_Record extracts_:
____________
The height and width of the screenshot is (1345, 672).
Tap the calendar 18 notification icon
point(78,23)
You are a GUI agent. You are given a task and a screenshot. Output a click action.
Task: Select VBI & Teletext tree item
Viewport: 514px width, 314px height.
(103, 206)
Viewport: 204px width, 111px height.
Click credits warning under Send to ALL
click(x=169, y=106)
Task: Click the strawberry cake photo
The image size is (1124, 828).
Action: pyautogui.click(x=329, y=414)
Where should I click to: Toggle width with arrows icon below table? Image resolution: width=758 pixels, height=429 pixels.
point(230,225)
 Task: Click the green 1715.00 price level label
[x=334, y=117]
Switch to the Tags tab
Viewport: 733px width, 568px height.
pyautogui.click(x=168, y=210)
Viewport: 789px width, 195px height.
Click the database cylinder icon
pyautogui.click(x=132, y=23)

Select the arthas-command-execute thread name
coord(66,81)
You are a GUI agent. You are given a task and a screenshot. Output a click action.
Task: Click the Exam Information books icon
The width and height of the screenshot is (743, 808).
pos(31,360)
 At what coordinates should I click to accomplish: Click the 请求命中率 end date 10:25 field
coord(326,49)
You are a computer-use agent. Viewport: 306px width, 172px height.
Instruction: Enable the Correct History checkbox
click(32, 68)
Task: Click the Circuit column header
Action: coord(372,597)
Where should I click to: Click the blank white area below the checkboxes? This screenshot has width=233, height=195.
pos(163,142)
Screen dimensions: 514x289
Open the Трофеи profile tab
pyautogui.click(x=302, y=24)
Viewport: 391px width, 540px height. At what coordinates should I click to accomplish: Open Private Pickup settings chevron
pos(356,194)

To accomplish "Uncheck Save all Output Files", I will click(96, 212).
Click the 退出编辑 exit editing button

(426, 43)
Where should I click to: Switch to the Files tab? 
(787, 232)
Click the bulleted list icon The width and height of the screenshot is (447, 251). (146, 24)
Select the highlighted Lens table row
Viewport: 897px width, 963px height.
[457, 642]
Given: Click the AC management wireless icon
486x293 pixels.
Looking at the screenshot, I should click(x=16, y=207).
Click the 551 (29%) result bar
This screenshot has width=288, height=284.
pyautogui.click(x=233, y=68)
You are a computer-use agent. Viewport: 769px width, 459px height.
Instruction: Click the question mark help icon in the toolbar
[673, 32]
____________
_What needs to be done_: Filter the entries down to the lines with the word "agent" in them.

_Solution for this problem_:
You are a GUI agent. You are given a task and a screenshot. Output a click action.
You are a GUI agent. You are given a task and a screenshot. Output a click action.
You are a computer-use agent. Viewport: 306px width, 172px height.
You are a computer-use agent. Viewport: 769px width, 459px height.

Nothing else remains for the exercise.